Bonn – Rosenöl könnte für die Bauern in Afghanistan eine Alternative zu Opium werden. Statt der Mohnpflanze für die Rauschgiftproduktion bauen nach Angaben der Deutschen Welthungerhilfe in Bonn 360 Bauern in der ostafghanischen Provinz Nangarhar Damaszenerrosen an. Ein Liter Rosenöl im Wert von rund 5.000 Euro könne pro Hektar erzielt werden, berichtete die Welthungerhilfe am Dienstag.

„Der Rosenanbau ist eine lukrative Alternative zum Anbau von Opium“, sagte Welthungerhilfe-Regionalgruppenleiterin Renate Becker. „Rauschgift gilt als 'unislamisch', doch die Armut lässt vielen Bauern keine andere Wahl.“ Die Rose hat zudem im Islam eine besondere Bedeutung: Sie gilt als Blume des Propheten.

Das Projekt begann im Oktober 2004. Die bevorstehende zweite Ernte verspreche gute Erträge, erklärte Becker. „Das Wetter ist gut, die Rosen sind voller Knospen.“ Es ist geplant, insgesamt drei Liter zertifiziertes Rosenöl zu gewinnen, besonders hochwertiges, ökologisch gewonnenes Rosenöl. Abnehmer ist nach den Angaben der Welthungerhilfe ein schwäbischer Naturkosmetikhersteller.
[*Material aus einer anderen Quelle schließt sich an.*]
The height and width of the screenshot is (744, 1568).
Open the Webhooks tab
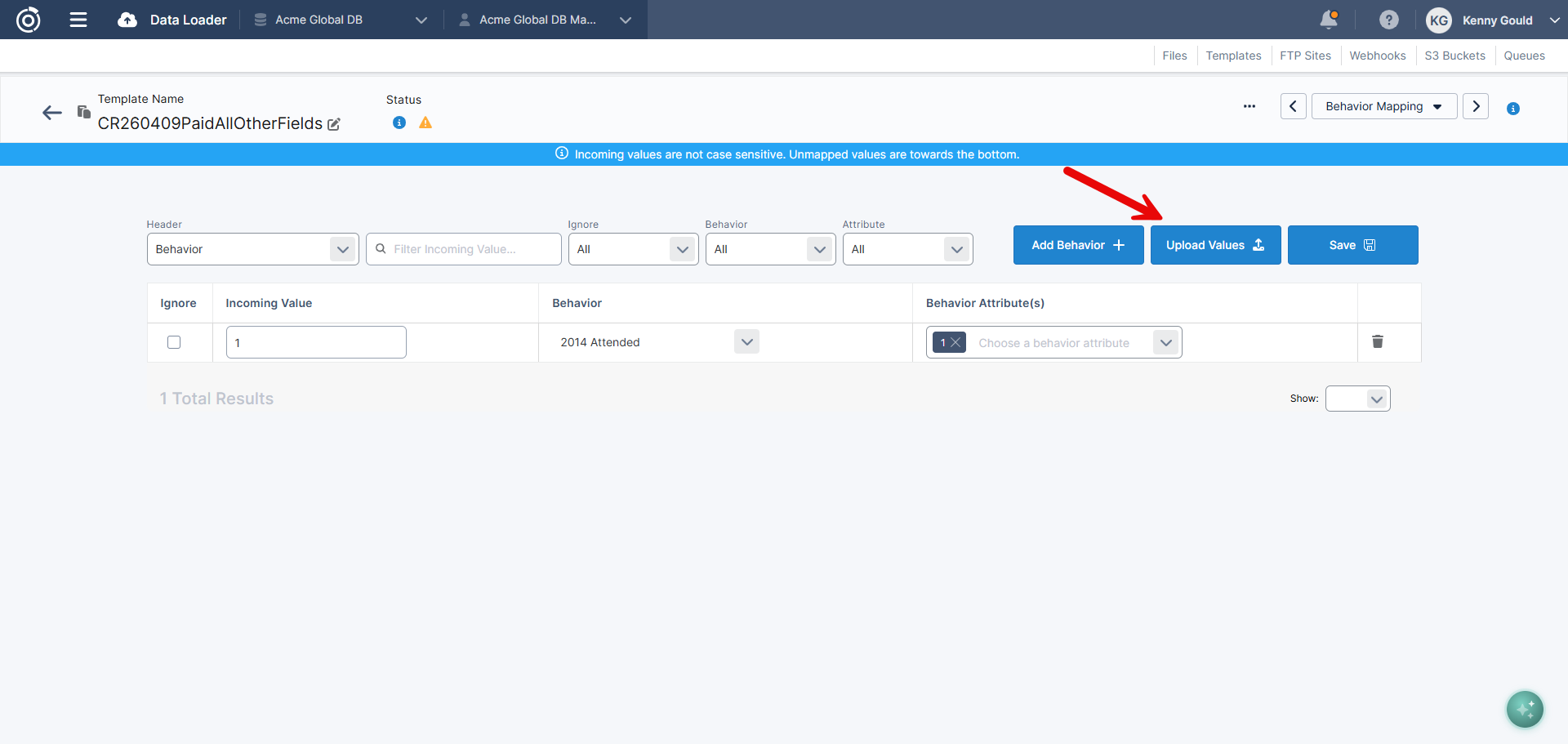coord(1377,56)
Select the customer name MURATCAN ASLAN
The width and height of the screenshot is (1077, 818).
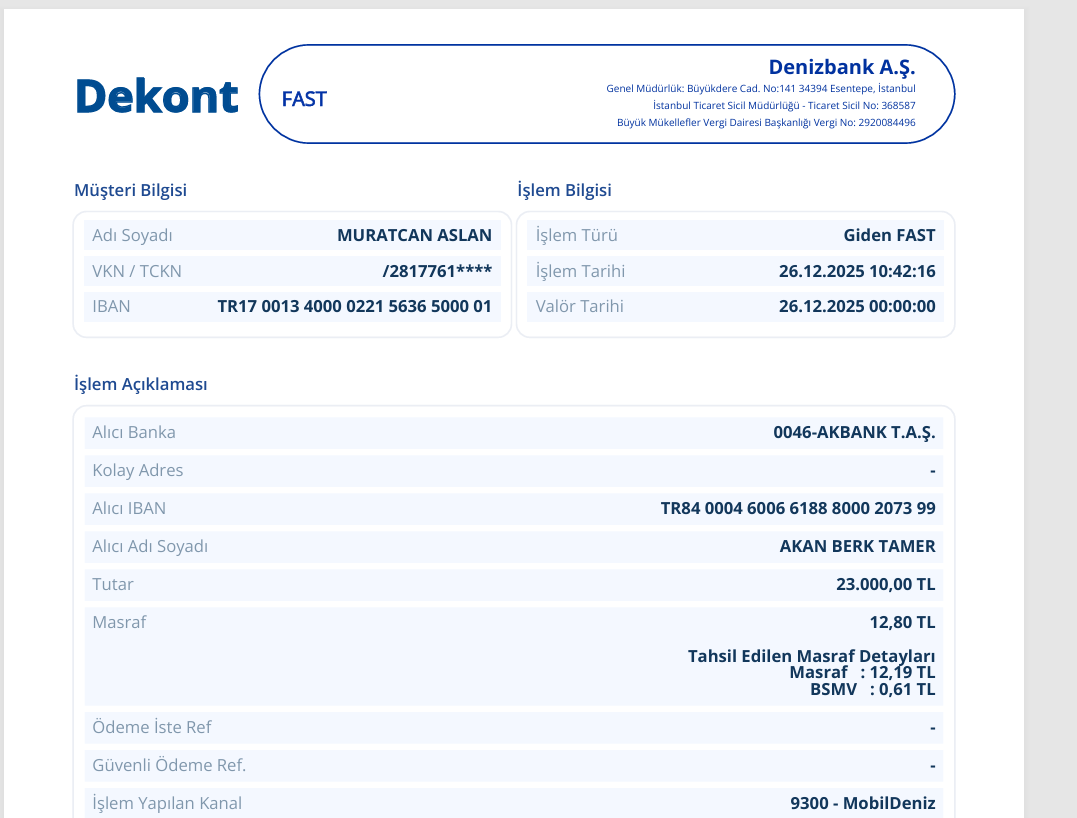click(414, 235)
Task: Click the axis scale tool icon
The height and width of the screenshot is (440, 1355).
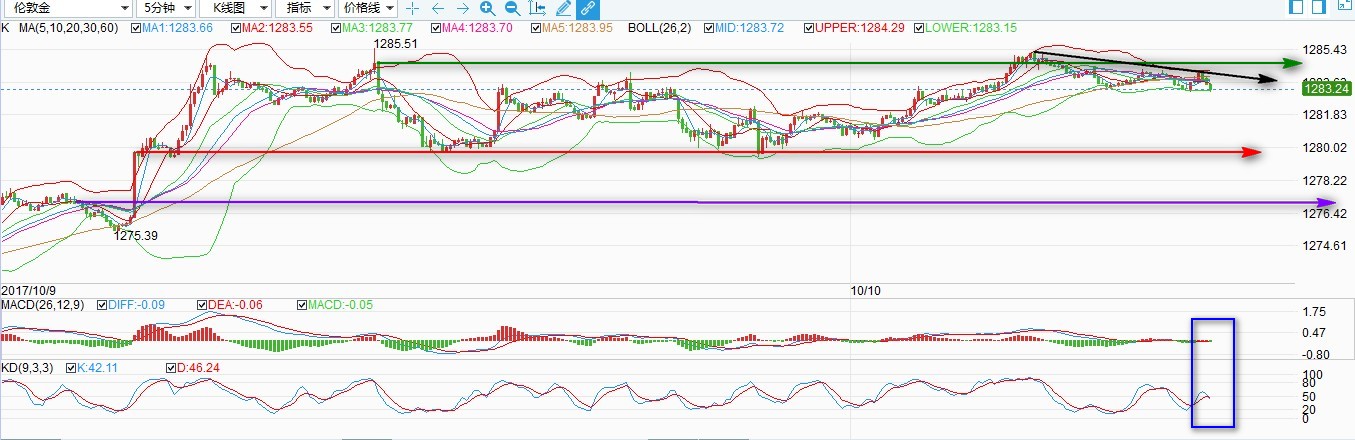Action: coord(538,8)
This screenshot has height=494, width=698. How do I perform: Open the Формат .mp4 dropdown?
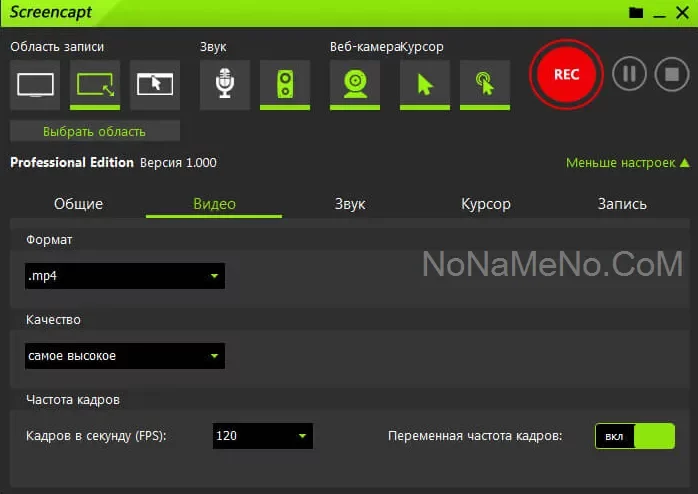pos(125,276)
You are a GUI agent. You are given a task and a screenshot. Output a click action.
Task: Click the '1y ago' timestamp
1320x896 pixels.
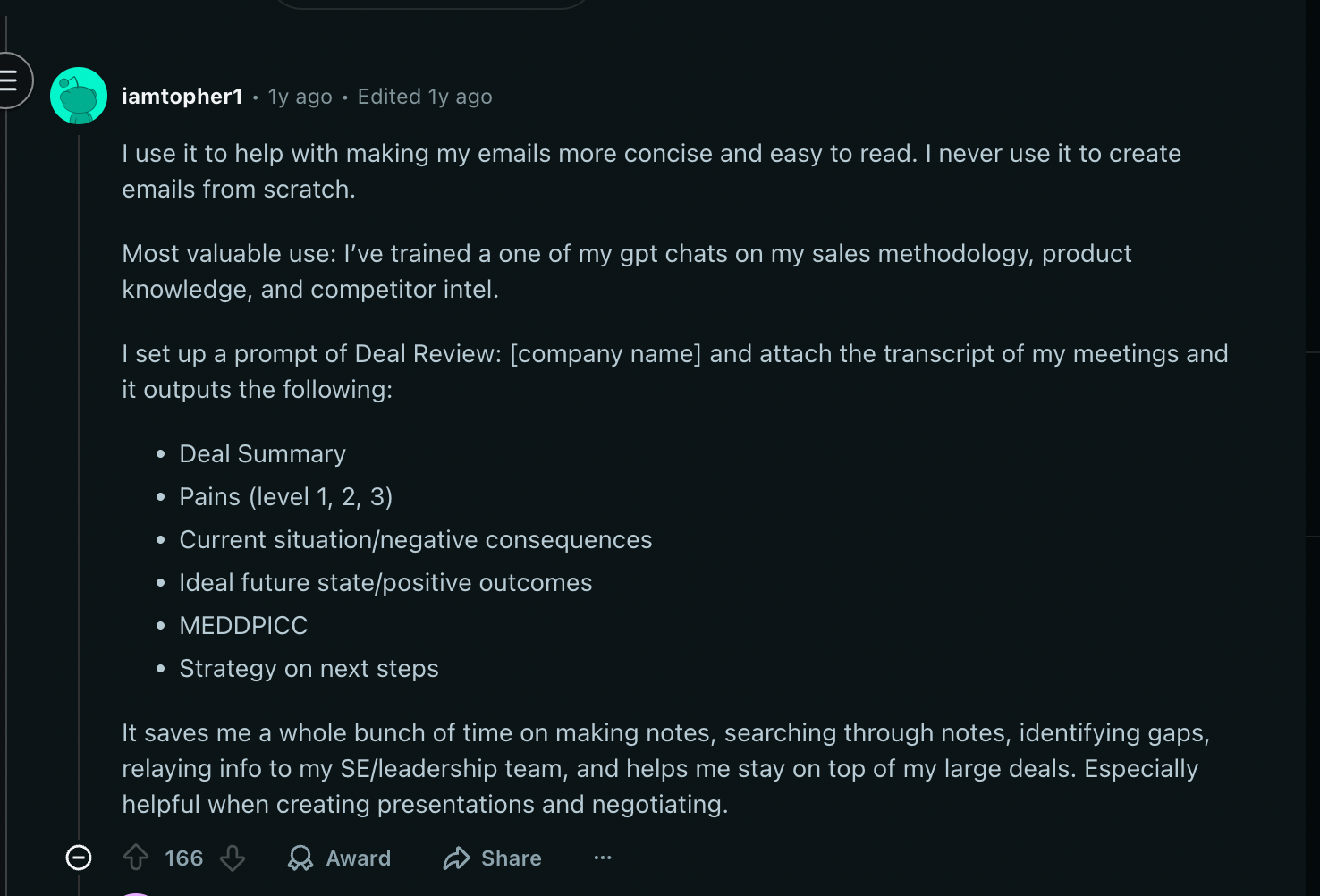click(300, 96)
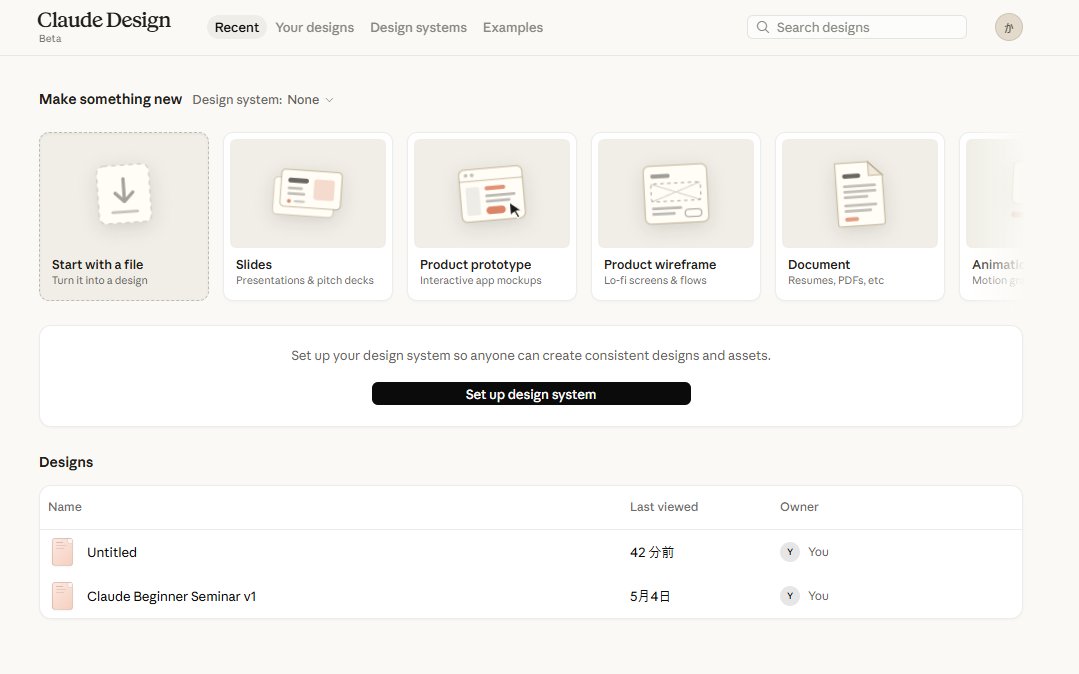Open the Document template icon
This screenshot has width=1079, height=674.
(x=859, y=193)
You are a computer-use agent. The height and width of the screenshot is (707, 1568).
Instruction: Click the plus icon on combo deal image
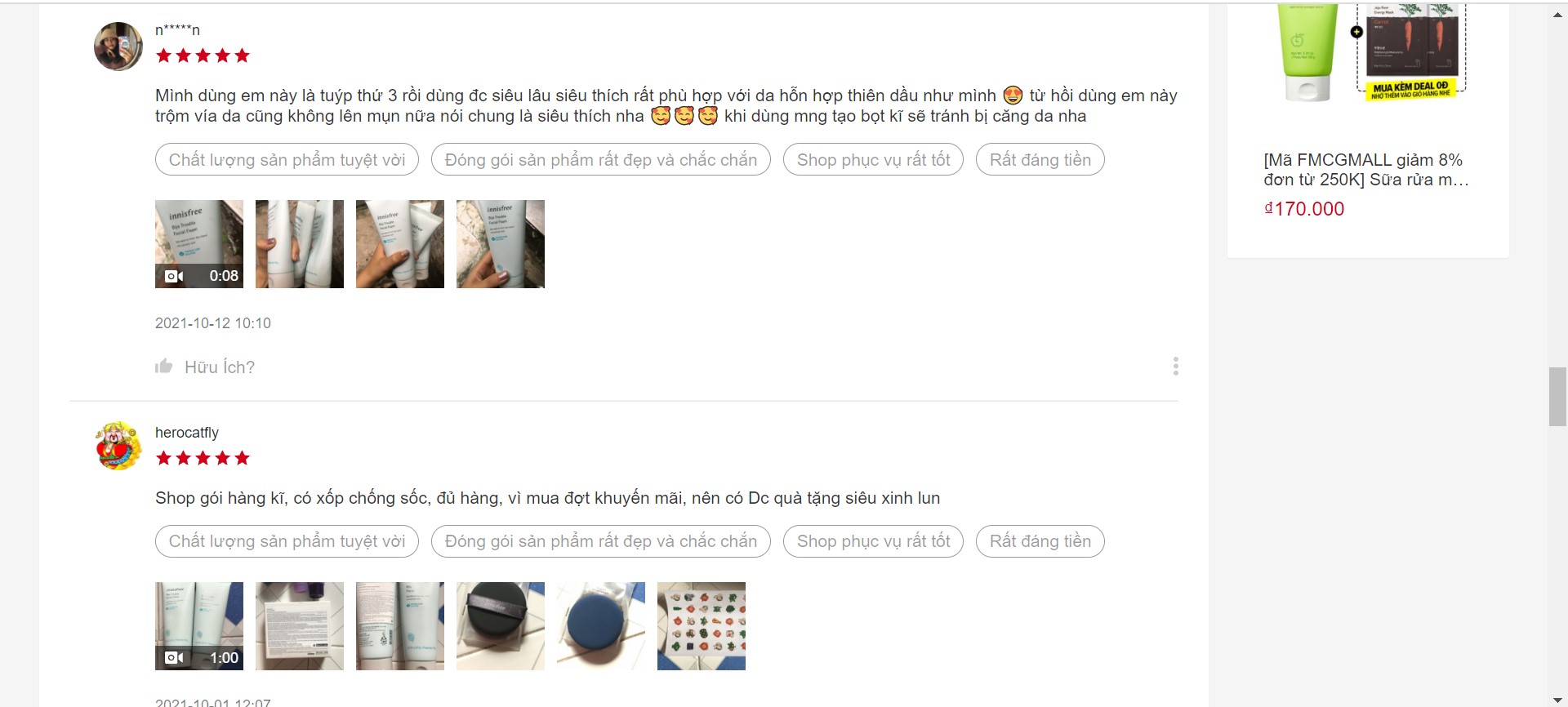pyautogui.click(x=1356, y=32)
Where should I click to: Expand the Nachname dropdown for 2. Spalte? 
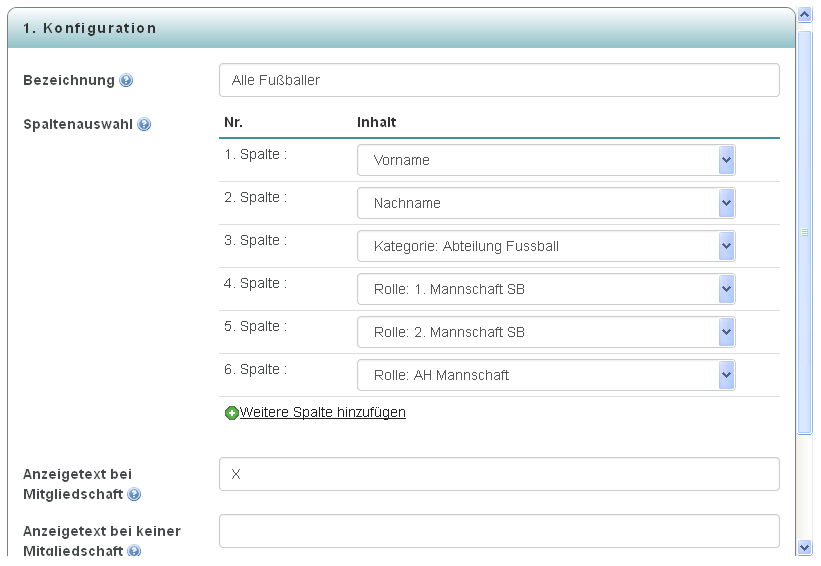tap(546, 203)
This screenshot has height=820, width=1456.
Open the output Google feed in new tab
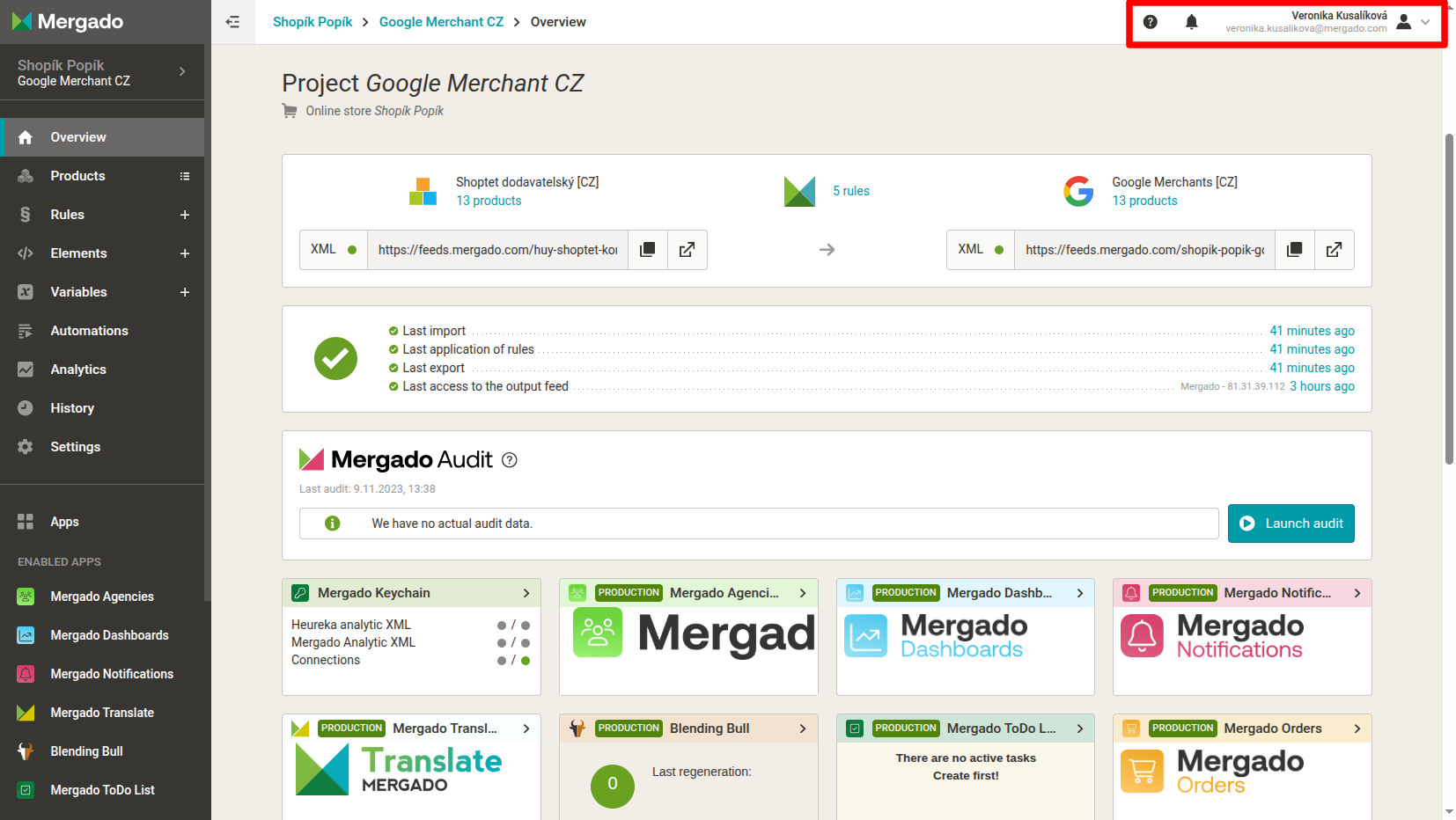point(1334,250)
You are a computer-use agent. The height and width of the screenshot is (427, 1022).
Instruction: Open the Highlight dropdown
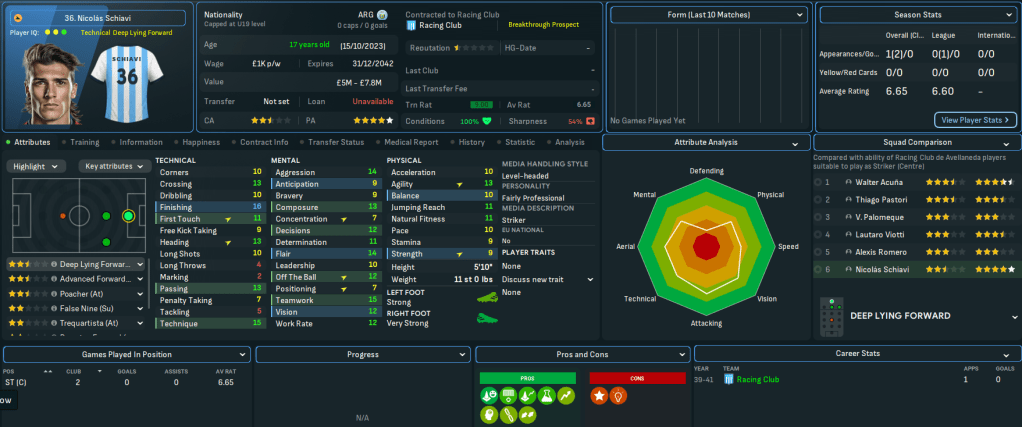39,166
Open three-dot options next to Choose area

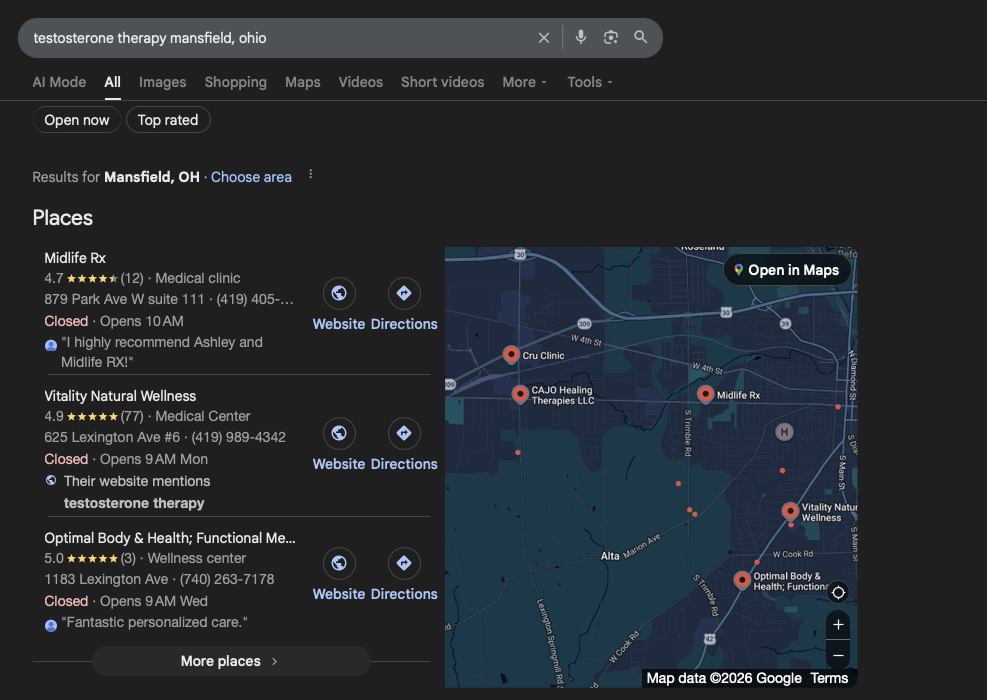tap(311, 175)
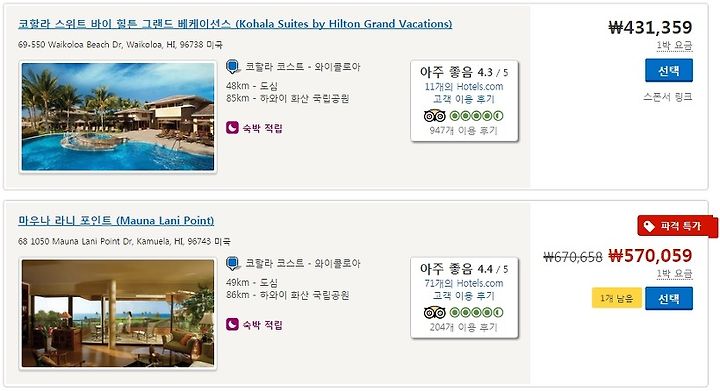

Außerdem sollen weitere drei Liter Rosenöl vermarktet werden, ebenso das Abfallprodukt Rosenwasser und die Rosenblüten selbst.

Bis 2008 sollen nach den Angaben der Welthungerhilfe auf 65 Hektar Damaszenerrosen ökologisch angebaut werden. Das Projekt umfasst die Beratung der Bauern im Anbau der Rosen, den Aufbau einer Pflanzschule, Rosenwasser- und Rosenöl-Destillen sowie die internationale Vermarktung des Rosenöls an die Kosmetikindustrie und den regionalen Verkauf von Rosenwasser für Kosmetik, Medizin und für Süßspeisen.